After instancing the simplest processes of propagation by self-division, and by the formation of buds (Gernmatio), Haeckel proceeds, "A third mode of non-sexual propagation, that of the formation of germ-buds (Polysporogonia) is intimately connected with the formation of buds. In the case of the lower, imperfect organisms, among animals, especially in the case of the plant-like animals and worms, we very frequently find that in the interior of an individual composed of many cells, a small group of cells separates itself from those surrounding it, and that this small isolated group gradually develops itself into an individual, which becomes like the parent and sooner or later comes out of it . . . . . . . The formation of germ buds is evidently but little different from real budding. But, on the other hand, it is connected with a fourth kind of non-sexual propagation, which almost forms a transition to sexual reproduction, namely, the formation of germ cells (Monosporogonia). In this case it is no longer a group of cells but a single cell, which separates itself from the surrounding cells in the interior of the producing organism, and which becomes further developed after it has come out of its parent.
[paragraph continues] Sexual or amphigonic propagation (Amphigonia) is the usual method of propagation among all higher animals and plants. It is evident that it has only developed at a very late period of the earth's history, from non-sexual propagation, and apparently in the first instance from the method of propagation by germ-cells . . . . . . In all the chief forms of non-sexual propagation mentioned above--in fission, in the formation of buds, germ-buds, and germ-cells--the separated cell or group of cells was able by itself to develop into a new individual, but in the case of sexual propagation, the cell must first be fructified by another generative substance. The fructifying sperm must first mix with the germ-cell (the egg) before the latter can develop into a new individual. These two generative substances, the sperm and the egg, are either produced by one and the same individual hermaphrodite (Hermaphroditismus) or by two different individuals (sexual-separation).
"The simpler and more ancient form of sexual propagation is through double-sexed individuals. It occurs in the great majority of plants, but only in a minority of animals, for example, in the garden snails, leeches, earth-worms, and many other worms. Every single individual among hermaphrodites produces within itself materials of both sexes--eggs and sperm. In most of the higher plants every blossom contains both the male organ (stamens and anther) and the female organ (style and germ). Every garden snail produces in one part of its sexual gland eggs, and in another part sperm. Many hermaphrodites can fructify themselves; in others, however, reciprocal fructification of both hermaphrodites is necessary for causing the development of the eggs. This latter case is evidently a transition to sexual separation.
"Sexual separation, which characterises the more complicated of the two kinds of sexual reproduction, has evidently been
developed from the condition of hermaphroditism at a late period of the organic history of the world. It is at present the universal method of propagation of the higher animals . . . . . . The so-called virginal reproduction (Parthenogenesis) offers an interesting form of transition from sexual reproduction to the non-sexual formation of germ-cells which most resembles it. . . . In this case germ-cells which otherwise appear and are formed exactly like egg-cells, become capable of developing themselves into new individuals without requiring the fructifying seed. The most remarkable and the most instructive of the different parthenogenetic phenomena are furnished by those cases in which the same germ-cells, according as they are fructified or not, produce different kinds of individuals. Among our common honey bees, a male individual (a drone) arises out of the eggs of the queen, if the egg has not been fructified; a female (a queen, or working bee) if the egg has been fructified. It is evident from this, that in reality there exists no wide chasm between sexual and non-sexual reproduction, but that both modes of reproduction are directly connected." 1
Now, the interesting fact in connection with the evolution of Third Race man on Lemuria, is that his mode of reproduction ran through phases which were closely analogous with some of the processes above described. Sweat-born, egg-born and Androgyne are the terms used in the Secret Doctrine.

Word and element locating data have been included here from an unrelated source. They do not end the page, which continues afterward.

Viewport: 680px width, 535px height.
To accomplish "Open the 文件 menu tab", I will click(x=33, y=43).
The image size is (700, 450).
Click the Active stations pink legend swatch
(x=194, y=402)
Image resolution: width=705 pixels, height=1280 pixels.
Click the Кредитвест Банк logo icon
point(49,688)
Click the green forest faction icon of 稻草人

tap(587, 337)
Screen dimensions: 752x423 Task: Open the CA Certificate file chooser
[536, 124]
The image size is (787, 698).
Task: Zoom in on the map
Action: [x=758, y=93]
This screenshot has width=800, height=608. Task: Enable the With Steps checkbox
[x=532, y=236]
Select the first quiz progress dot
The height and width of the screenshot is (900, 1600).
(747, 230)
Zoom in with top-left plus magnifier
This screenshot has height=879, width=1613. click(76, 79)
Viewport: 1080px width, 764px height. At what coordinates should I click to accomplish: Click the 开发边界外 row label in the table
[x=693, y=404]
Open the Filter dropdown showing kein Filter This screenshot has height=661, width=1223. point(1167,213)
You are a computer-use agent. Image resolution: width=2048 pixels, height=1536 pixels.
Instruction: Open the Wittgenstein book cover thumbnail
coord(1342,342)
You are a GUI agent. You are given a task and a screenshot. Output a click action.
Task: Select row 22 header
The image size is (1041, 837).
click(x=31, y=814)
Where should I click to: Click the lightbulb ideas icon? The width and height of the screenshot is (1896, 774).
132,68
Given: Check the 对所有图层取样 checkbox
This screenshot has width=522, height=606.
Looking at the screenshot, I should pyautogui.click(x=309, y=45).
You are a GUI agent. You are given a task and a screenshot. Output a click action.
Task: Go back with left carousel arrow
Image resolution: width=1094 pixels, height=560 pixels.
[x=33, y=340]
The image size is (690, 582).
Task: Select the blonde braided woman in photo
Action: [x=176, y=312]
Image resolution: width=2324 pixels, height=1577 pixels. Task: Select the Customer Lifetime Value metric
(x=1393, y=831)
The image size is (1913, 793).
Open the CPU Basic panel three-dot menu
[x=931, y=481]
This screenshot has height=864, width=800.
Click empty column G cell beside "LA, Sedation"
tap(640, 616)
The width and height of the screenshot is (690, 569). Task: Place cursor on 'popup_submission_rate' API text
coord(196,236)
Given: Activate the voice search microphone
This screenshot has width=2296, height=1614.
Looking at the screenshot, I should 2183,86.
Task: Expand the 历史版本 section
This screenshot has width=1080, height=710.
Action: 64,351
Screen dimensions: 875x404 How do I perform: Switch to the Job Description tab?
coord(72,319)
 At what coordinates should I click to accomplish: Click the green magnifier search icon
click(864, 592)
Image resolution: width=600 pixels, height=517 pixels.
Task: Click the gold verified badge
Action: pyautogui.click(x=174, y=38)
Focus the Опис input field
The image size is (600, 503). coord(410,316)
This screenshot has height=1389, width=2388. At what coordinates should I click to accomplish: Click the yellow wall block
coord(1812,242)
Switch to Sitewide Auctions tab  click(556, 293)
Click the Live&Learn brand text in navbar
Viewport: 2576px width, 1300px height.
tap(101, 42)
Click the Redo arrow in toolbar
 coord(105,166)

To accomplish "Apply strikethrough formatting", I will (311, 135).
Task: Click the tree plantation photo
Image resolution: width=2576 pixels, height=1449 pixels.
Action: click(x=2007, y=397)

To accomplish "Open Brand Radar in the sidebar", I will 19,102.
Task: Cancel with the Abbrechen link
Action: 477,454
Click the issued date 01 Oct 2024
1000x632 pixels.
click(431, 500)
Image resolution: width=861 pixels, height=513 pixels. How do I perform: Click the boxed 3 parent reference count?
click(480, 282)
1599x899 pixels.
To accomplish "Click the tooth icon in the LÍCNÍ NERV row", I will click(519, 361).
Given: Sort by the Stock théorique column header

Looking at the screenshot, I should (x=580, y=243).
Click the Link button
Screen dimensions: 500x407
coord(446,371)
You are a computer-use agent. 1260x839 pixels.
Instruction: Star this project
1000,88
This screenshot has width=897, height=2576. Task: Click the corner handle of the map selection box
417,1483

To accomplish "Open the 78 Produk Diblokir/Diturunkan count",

"Almost sexless, in its early beginnings, it became bisexual or androgynous; very gradually, of course. The passage from the former to the latter transformation required numberless generations, during which the simple cell that issued from the earliest parent (the two in one), first developed into a bisexual being; and then the cell, becoming a regular egg, gave forth a unisexual creature. The Third Race mankind is the most mysterious
of all the hitherto developed five Races. The mystery of the "How" of the generation of the distinct sexes must, of course, be very obscure here, as it is the business of an embryologist and a specialist, the present work giving only faint outlines of the process. But it is evident that the units of the Third Race humanity began to separate in their pre-natal shells, or eggs, and to issue out of them as distinct male and female babes, ages after the appearance of its early progenitors. And, as time rolled on its geological periods, the newly born sub-races began to lose their natal capacities. Toward the end of the fourth sub-race, the babe lost its faculty of walking as soon as liberated from its shell, and by the end of the fifth, mankind was born under the same conditions and by the same identical process as our historical generations. This required, of course, millions of years." 1
27:1 Ernst Haeckel's " The History of Creation," 2nd ed., Vol. I., pp. 193-8.
28:1 "The Secret Doctrine," Vol. ii., p. 197.